───── ITEMS ─────

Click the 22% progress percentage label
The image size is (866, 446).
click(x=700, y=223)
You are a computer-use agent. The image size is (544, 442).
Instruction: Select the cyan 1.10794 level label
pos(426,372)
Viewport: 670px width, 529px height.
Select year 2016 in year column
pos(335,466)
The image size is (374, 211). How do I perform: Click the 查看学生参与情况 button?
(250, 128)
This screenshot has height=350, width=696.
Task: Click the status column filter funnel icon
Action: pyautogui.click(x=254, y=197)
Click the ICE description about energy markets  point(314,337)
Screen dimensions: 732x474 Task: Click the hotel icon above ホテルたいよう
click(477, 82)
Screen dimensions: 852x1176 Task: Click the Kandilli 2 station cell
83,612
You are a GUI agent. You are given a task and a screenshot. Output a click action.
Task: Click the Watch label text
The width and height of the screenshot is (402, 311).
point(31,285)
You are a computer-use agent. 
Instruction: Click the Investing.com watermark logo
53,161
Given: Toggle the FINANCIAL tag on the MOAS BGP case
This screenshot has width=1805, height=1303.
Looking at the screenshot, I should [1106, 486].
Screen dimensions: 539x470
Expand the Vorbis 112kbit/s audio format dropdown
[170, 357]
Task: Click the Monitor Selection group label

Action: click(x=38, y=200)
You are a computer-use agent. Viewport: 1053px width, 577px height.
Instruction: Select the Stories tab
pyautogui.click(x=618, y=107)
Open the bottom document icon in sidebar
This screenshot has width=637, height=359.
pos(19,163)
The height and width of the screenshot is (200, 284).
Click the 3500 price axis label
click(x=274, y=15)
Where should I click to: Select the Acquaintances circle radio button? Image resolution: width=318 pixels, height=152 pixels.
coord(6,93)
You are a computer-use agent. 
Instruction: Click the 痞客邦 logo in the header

─────

■ EXERCISE INSTRUCTIONS ■
Put every line of the listing above into a numbered list, omitting any blank lines.

■ CORRECT ANSWER ■
1. Click the 22% progress percentage label
2. The image size is (866, 446).
3. click(x=700, y=223)
4. You are a computer-use agent. The image size is (544, 442).
5. Instruction: Select the cyan 1.10794 level label
6. pos(426,372)
7. Viewport: 670px width, 529px height.
8. Select year 2016 in year column
9. pos(335,466)
10. The image size is (374, 211). How do I perform: Click the 查看学生参与情况 button?
11. (250, 128)
12. This screenshot has height=350, width=696.
13. Task: Click the status column filter funnel icon
14. Action: pyautogui.click(x=254, y=197)
15. Click the ICE description about energy markets  point(314,337)
16. Screen dimensions: 732x474 Task: Click the hotel icon above ホテルたいよう
17. click(477, 82)
18. Screen dimensions: 852x1176 Task: Click the Kandilli 2 station cell
19. 83,612
20. You are a GUI agent. You are given a task and a screenshot. Output a click action.
21. Task: Click the Watch label text
22. The width and height of the screenshot is (402, 311).
23. point(31,285)
24. You are a computer-use agent. 
25. Instruction: Click the Investing.com watermark logo
26. 53,161
27. Given: Toggle the FINANCIAL tag on the MOAS BGP case
28. This screenshot has width=1805, height=1303.
29. Looking at the screenshot, I should [1106, 486].
30. Screen dimensions: 539x470
31. Expand the Vorbis 112kbit/s audio format dropdown
32. [170, 357]
33. Task: Click the Monitor Selection group label
34. Action: click(x=38, y=200)
35. You are a computer-use agent. Viewport: 1053px width, 577px height.
36. Instruction: Select the Stories tab
37. pyautogui.click(x=618, y=107)
38. Open the bottom document icon in sidebar
39. This screenshot has width=637, height=359.
40. pos(19,163)
41. The height and width of the screenshot is (200, 284).
42. Click the 3500 price axis label
43. click(x=274, y=15)
44. Where should I click to: Select the Acquaintances circle radio button? Image resolution: width=318 pixels, height=152 pixels.
45. coord(6,93)
46. You are a computer-use agent. 
47. Instruction: Click the 痞客邦 logo in the header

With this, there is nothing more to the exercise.